To do: Transcribe every line from the one containing "You are a computer-use" to the end of the listing, exactly as written, and leave out the pictures.

Records to use:

Start of Block

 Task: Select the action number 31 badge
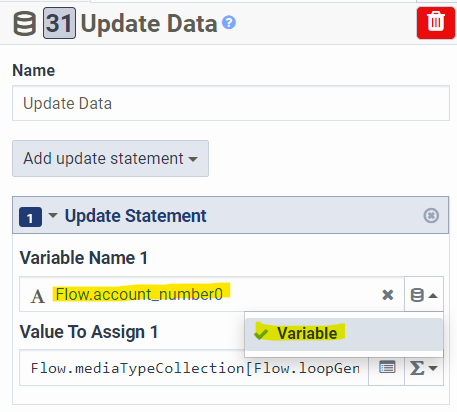[x=59, y=23]
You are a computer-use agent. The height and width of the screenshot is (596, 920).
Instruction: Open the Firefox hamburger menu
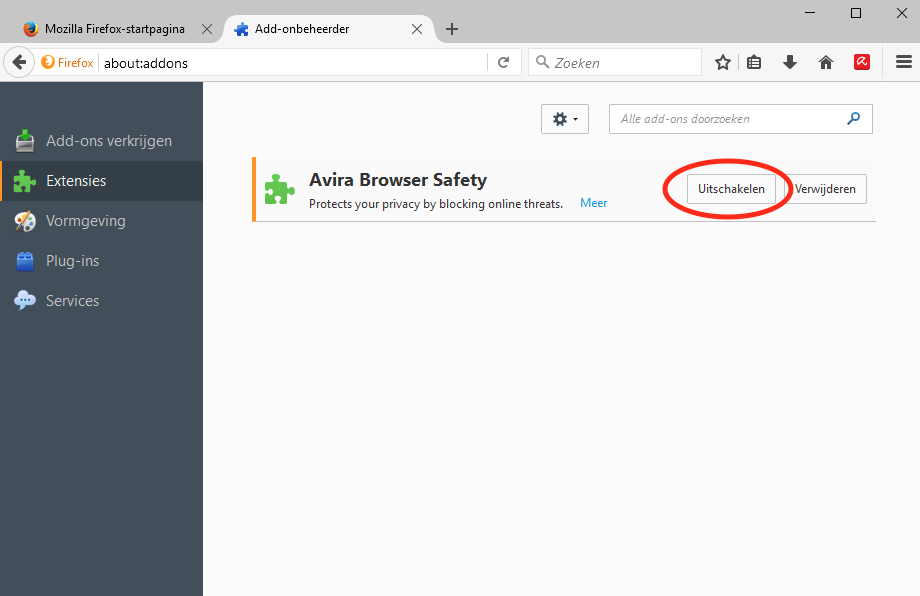click(903, 62)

End of Block

Solution for this task:
You are a computer-use agent. The height and width of the screenshot is (596, 920).
Instruction: Open the Firefox hamburger menu
click(903, 62)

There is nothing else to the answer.